Com a sanção da Lei 15.363/26, fica estabelecido que aqueles que exerceram atividades no campo antes da obrigatoriedade da contribuição ao INSS poderão contar esse tempo na hora de solicitar a aposentadoria, sem a necessidade de quitar valores devidos com multa. Anteriormente, para que esses trabalhadores pudessem aproveitar esse período de atividade, era necessário efetuar o pagamento das contribuições em atraso, o que gerava encargos adicionais que dificultavam a formalização do tempo de serviço.

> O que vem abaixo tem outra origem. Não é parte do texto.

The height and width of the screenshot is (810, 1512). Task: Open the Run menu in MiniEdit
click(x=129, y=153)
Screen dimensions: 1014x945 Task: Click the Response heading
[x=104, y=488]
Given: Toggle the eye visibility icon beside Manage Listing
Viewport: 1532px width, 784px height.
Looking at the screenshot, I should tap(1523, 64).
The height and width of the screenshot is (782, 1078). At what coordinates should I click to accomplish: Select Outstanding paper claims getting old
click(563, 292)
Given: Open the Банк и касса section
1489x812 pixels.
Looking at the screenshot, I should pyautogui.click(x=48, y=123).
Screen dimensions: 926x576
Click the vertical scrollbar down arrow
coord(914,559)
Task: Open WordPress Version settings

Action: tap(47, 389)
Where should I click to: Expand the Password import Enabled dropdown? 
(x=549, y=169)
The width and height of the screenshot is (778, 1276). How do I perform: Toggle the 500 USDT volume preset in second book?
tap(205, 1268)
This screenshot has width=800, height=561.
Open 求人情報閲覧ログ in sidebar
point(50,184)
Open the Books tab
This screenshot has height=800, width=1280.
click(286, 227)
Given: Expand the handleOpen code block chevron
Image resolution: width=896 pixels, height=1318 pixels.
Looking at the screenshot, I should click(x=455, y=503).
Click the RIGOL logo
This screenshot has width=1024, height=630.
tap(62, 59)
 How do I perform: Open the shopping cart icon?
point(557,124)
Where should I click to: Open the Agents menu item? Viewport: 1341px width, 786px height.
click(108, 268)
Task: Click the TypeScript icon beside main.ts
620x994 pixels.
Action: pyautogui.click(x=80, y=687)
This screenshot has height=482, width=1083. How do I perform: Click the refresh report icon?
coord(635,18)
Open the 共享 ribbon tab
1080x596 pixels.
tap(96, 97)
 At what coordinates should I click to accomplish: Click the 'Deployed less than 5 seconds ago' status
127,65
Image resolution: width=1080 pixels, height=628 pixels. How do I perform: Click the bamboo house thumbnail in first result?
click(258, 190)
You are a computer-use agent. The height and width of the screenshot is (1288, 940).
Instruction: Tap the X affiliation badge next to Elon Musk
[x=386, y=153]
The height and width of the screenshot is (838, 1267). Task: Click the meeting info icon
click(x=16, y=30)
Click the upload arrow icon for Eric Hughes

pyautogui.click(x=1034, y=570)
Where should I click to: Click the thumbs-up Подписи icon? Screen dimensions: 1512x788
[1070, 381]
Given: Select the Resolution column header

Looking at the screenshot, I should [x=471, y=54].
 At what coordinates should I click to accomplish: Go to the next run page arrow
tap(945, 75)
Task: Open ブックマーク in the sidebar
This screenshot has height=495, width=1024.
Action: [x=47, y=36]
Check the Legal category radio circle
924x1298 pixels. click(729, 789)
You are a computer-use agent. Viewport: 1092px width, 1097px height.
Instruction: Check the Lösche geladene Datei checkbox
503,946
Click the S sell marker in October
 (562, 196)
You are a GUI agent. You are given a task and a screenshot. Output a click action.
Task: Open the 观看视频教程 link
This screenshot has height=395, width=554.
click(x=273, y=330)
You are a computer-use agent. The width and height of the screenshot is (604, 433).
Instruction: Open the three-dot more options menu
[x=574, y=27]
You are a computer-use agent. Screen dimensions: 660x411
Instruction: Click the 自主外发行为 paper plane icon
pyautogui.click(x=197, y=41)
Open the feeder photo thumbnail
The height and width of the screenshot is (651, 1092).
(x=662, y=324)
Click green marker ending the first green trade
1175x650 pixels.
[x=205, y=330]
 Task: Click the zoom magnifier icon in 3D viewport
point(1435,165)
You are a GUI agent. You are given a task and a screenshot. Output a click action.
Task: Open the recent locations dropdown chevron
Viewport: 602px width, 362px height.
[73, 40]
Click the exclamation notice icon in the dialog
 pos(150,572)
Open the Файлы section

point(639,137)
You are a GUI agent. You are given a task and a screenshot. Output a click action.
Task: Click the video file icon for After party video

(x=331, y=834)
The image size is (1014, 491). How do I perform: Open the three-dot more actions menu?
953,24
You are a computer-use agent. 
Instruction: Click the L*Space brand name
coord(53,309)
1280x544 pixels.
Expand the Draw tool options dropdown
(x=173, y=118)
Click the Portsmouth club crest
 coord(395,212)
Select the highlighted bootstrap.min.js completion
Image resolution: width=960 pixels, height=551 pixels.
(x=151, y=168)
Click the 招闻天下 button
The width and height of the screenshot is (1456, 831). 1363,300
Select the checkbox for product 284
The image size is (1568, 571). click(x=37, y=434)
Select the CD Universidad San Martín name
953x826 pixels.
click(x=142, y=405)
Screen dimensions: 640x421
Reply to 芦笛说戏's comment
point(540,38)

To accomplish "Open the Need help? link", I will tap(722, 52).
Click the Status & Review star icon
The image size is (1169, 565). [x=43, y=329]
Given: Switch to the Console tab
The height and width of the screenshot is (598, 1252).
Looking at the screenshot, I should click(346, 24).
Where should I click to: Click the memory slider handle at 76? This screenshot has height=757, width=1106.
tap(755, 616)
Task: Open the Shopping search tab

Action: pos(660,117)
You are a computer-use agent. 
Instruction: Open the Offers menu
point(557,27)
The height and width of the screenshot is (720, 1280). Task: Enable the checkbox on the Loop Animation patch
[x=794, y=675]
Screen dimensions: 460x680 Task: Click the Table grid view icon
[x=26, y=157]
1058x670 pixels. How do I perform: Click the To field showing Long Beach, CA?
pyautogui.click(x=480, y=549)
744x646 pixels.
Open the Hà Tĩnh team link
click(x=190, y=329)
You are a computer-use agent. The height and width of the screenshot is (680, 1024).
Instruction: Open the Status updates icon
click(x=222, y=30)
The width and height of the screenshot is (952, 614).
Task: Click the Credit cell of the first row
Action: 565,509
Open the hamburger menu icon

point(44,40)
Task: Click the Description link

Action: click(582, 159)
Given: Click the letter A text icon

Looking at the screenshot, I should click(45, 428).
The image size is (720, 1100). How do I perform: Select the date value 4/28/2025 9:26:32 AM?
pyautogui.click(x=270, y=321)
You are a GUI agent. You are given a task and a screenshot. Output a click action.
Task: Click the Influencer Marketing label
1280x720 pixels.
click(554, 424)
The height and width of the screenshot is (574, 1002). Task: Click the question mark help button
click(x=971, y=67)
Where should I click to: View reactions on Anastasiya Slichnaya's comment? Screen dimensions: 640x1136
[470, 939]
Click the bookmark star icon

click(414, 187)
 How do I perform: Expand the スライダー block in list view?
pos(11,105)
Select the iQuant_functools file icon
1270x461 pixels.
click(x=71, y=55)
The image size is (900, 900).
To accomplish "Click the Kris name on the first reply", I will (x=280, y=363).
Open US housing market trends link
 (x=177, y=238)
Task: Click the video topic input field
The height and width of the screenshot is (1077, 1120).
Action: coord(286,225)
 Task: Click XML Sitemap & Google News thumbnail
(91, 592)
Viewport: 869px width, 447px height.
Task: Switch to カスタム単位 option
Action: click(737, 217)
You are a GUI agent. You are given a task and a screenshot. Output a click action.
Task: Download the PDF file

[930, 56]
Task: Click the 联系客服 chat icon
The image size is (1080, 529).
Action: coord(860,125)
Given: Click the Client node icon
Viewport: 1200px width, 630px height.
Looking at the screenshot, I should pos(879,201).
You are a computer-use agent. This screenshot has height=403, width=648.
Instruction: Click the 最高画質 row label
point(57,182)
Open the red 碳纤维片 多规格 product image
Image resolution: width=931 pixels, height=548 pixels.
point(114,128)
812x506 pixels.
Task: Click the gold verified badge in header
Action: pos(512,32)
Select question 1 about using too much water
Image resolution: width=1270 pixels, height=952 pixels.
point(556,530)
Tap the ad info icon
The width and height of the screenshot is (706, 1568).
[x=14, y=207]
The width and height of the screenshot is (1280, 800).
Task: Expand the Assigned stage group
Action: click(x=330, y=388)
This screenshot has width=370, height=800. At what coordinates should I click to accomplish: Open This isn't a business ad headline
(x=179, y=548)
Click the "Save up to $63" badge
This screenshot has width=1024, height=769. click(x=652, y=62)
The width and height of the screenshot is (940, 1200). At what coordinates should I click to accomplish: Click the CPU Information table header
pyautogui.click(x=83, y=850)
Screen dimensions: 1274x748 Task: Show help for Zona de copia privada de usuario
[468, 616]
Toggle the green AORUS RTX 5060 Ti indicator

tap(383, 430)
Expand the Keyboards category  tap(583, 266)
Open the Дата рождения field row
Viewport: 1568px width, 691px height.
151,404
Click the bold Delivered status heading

A lei é resultado do Projeto de Lei 4385/21, de autoria do senador Paulo Paim (PT-RS), que recebeu apoio tanto no Senado quanto na Câmara dos Deputados. Em sua justificativa para a proposta, Paim argumentou que a legislação até então vigente impunha aos trabalhadores rurais uma penalização injusta, dado que até a mudança na legislação, eles eram considerados segurados facultativos do RGPS e, portanto, livres para decidir se desejavam aderir ou não ao sistema de previdência.
O posicionamento contrasta com o discurso da manutenção de um equilíbrio financeiro no sistema previdenciário, pois, segundo o autor, a cobrança de multas para quem não era obrigado a contribuir era desproporcional. O deputado Luiz Lima (Novo-RJ), que atuou como relator na Comissão de Seguridade Social e Família da Câmara, endossou a visão do senador ao afirmar que a manutenção da multa não fazia sentido, visto que penalizava trabalhadores que não tinham a obrigação de contribuir antes da normativa em questão.
Essa mudança representa um avanço significativo para a justiça previdenciária, proporcionando aos trabalhadores rurais a possibilidade de assegurar seus direitos de aposentadoria sem a carga adicional de multas, reconhecendo a especificidade de sua realidade profissional e financeira ao longo dos anos.